One of the strongest proponents of this view was Dr. Alfred Lewis Galabin (1843-1913). He is most renowned as the author of an obstetrical textbook (modestly entitled Manual of Midwifery), published between 1886 and 1910. The textbook demonstrates a unique awareness of women’s experiences, featuring descriptions of the sounds, movements, emotions and sensations of women in childbirth. Galabin insists that the melancholic states found in pregnant women have a mental cause in ‘the fear or conviction, so commonly met with in pregnant women… that the result of the delivery will be fatal’.
This fear of death, he states, is exacerbated by exhaustion from many and closely-spaced pregnancies, poverty, extreme hard work, domestic abuse, political instability and war. He frequently emphasises that cases of violent or outrageous behaviours, such as infanticide, are the result of infections and fevers (which he insists are largely physician-caused) and suggests that these findings influence legal proceedings against women who have committed crimes during childbearing. Galabin offers an extraordinary set of recommendations for treatment, including avoidance of pregnancy, access to abortion and the complete removal of the mother from all domestic, marital and motherly duties for an extended period of time.
It is ironic that Victorian and Edwardian culture glorified, institutionalised and pathologised motherhood. Mothers themselves were suffering in epidemic proportions. It was rare for women to remain unmarried and most had many pregnancies and several losses as infant and child mortality remained high throughout the period. Access to birth control and pain relief were severely restricted for moral and religious reasons, while the concept of conjugal rights limited women’s ability to consent to sexual intercourse and conception. Rape and domestic violence were rarely recognised and women did not generally have access to education or gainful employment. In his Clinical Lectures on Mental Diseases(1887), TS Clouston describes the reality of life as a woman compelled to work hard while enduring the strain of poverty and childbearing: ‘The wonder is that any organism could possibly have survived in body or brain such a terrible strain and output of energy in all directions’.
While in developed countries a majority of women can approach childbirth without such profound fear and hardship, staggering inequalities still exist. The total lifetime risk of maternal death is estimated to be one in 14,000 in Sweden, but one in 16 in Somalia (WHO, UNICEF 2010). Such statistics do not even begin to address childbirth injuries and trauma, maternal grief and exhaustion, the restriction of women’s choice in reproduction and parenting and the disproportionate suffering of women and mothers in situations of war, natural disaster and environmental degradation.
Unfortunately, recognition of the social factors involved in women’s mental and physical health is rare, both in Galabin’s time and in ours.
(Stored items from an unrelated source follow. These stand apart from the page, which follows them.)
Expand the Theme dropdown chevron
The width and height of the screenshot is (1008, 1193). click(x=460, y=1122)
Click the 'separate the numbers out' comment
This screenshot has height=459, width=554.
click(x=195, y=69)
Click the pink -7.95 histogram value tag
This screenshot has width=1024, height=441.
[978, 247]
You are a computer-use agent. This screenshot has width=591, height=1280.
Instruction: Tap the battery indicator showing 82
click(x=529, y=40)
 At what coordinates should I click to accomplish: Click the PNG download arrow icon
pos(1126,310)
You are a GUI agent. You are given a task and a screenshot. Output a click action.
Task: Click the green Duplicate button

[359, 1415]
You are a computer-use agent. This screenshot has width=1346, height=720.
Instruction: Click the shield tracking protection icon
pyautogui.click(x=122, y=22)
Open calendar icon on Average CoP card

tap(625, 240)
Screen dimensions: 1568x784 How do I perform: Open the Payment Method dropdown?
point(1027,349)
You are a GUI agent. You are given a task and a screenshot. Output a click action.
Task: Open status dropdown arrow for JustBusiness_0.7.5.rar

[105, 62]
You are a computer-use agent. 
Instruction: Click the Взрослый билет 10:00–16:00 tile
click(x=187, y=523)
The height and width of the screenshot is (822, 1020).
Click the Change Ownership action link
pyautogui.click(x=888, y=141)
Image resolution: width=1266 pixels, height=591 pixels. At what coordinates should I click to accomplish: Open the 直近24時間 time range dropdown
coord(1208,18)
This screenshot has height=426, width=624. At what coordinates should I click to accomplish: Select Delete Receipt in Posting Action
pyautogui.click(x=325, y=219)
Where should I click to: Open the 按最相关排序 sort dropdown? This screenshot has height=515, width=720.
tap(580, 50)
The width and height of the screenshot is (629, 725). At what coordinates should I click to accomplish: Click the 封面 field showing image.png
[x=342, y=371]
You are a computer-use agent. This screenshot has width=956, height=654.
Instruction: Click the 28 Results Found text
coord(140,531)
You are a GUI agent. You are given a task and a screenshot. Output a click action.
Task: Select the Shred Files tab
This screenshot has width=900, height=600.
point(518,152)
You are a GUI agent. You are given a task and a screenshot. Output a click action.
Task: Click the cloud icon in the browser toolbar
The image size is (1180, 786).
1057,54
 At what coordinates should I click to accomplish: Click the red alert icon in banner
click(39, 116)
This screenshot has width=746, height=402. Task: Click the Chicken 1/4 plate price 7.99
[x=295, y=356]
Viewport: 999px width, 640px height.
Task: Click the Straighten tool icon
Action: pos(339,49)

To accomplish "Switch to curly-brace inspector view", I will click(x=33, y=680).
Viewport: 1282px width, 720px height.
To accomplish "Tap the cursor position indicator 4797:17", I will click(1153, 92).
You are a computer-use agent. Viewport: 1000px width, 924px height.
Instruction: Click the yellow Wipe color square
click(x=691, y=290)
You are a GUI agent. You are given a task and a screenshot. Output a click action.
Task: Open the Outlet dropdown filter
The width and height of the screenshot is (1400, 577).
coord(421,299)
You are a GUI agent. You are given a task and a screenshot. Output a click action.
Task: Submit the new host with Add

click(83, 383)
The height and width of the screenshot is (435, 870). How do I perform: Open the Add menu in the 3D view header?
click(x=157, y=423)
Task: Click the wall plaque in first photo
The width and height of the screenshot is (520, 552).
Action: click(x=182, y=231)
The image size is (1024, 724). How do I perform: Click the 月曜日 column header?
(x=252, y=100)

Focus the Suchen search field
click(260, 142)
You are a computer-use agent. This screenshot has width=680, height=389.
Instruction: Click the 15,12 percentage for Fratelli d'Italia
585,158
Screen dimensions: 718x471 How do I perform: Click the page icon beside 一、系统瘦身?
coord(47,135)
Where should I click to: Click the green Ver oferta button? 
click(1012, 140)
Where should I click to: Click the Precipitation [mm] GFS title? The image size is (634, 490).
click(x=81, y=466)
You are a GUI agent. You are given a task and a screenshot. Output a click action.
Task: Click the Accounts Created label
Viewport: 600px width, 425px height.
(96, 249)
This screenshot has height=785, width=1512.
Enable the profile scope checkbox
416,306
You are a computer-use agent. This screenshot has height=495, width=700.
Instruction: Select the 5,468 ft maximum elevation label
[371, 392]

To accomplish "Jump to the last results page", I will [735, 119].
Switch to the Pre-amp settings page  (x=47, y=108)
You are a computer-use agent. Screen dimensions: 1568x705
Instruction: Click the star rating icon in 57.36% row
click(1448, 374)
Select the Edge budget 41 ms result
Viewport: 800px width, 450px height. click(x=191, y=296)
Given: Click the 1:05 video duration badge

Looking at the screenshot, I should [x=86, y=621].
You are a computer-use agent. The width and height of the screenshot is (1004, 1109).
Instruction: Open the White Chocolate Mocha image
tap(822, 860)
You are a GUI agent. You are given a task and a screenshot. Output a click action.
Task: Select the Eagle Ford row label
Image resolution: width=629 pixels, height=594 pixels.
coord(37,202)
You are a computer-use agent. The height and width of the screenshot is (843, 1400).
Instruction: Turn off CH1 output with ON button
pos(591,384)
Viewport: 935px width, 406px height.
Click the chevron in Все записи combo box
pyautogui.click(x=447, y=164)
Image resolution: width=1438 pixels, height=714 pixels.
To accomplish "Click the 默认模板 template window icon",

Trends in medico-political discourse persistently construct the physiological as separate from the emotional, social and political, especially when it concerns women’s bodies and wellbeing. Taking a lesson from history, we should be asking what social inequalities are contributing to women’s and mothers’ mental, physical and psychosomatic health problems. Traumatic, stressful, debilitating childbearing should never be accepted as the status quo.